* [EXERCISE MATERIALS]:

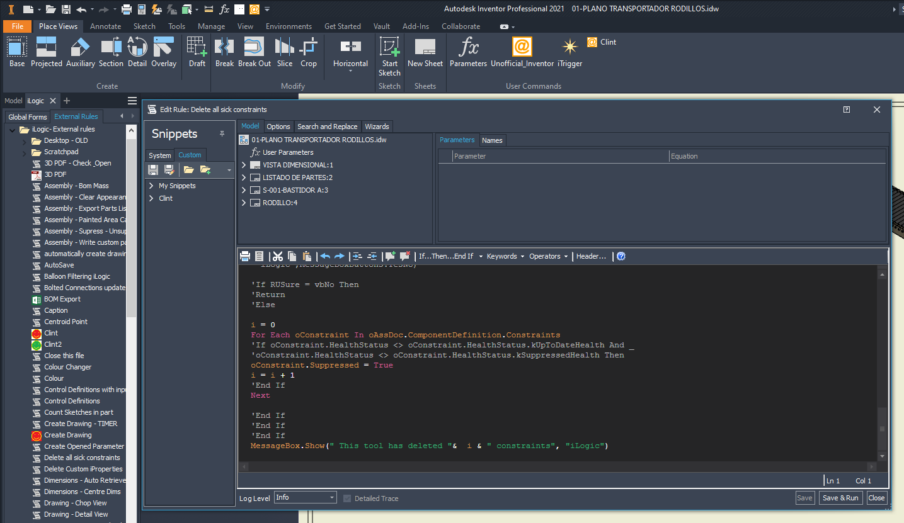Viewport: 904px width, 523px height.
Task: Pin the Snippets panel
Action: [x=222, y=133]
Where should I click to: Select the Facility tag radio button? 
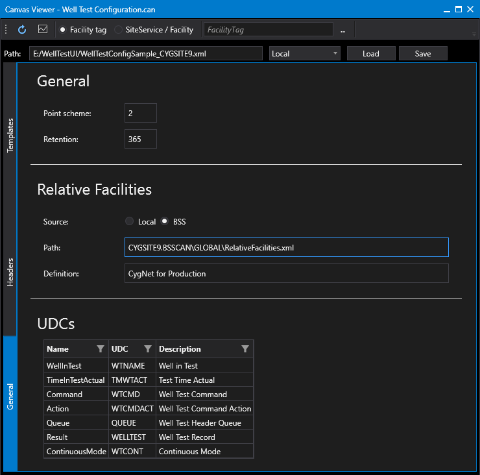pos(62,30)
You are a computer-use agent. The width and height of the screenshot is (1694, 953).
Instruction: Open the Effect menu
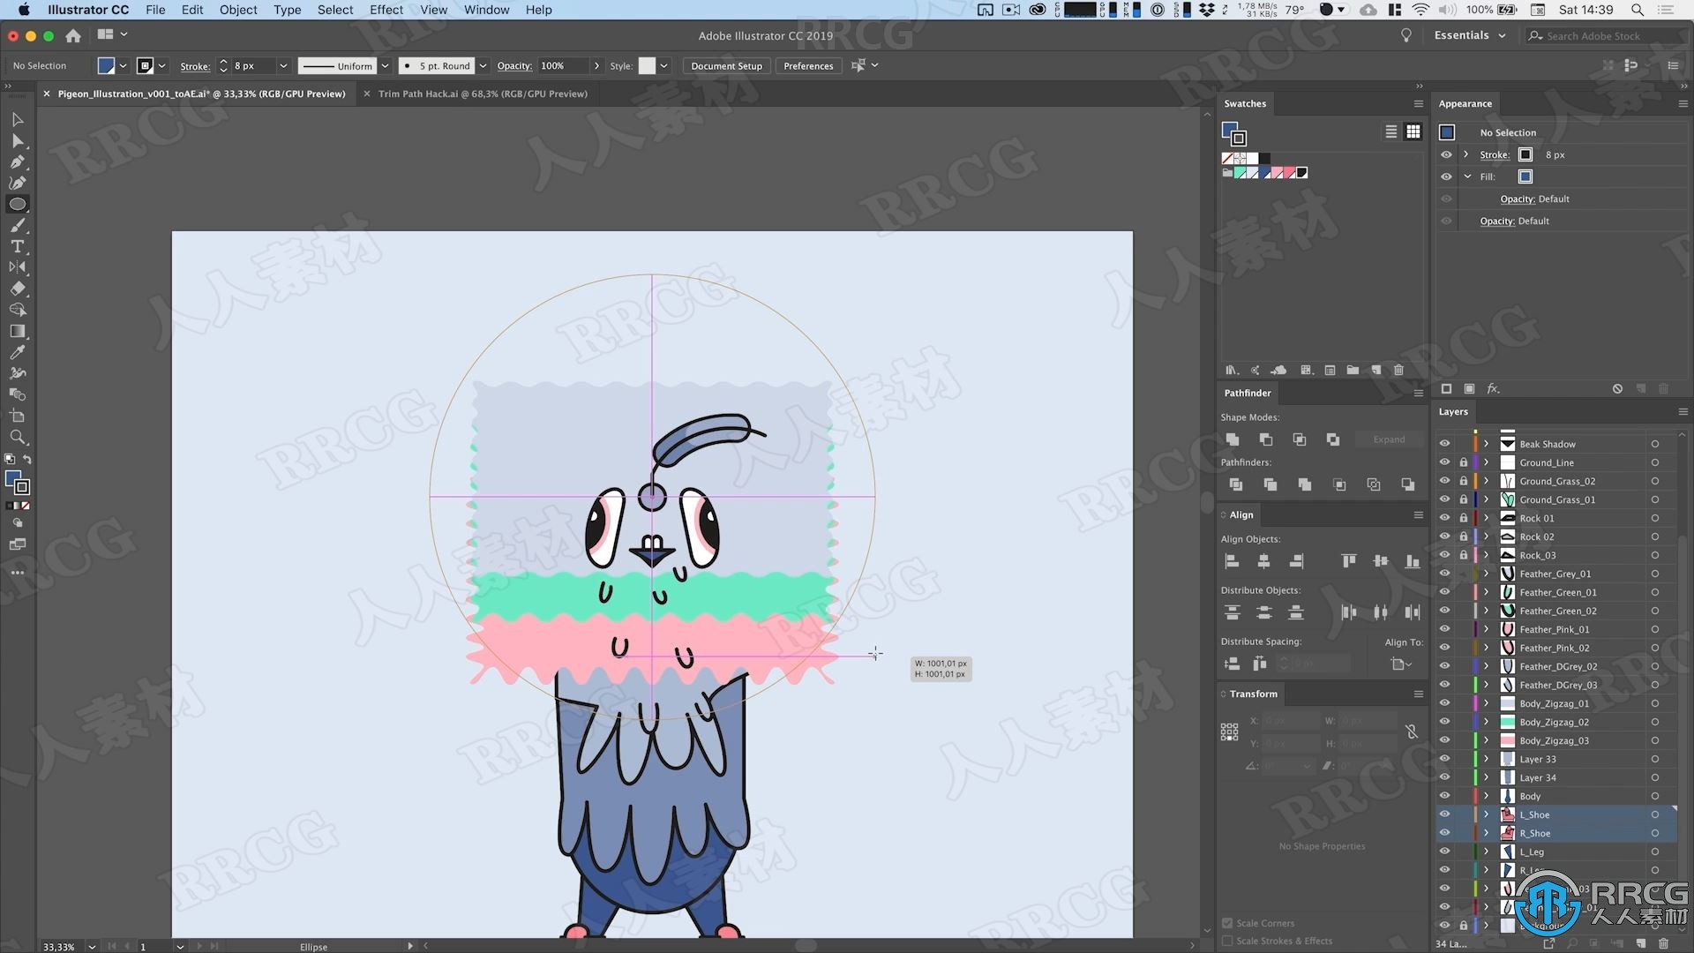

* [PROMPT]:
Take the lines from the one holding "Where should I" through the final line of the listing above and copy them exactly, both ends included, with no pictures.

* [REPLY TO THE TASK]:
Where should I click to: Select the Facility tag radio button? 
pos(62,30)
You are a computer-use agent. The width and height of the screenshot is (1694, 953).
Instruction: Open the Effect menu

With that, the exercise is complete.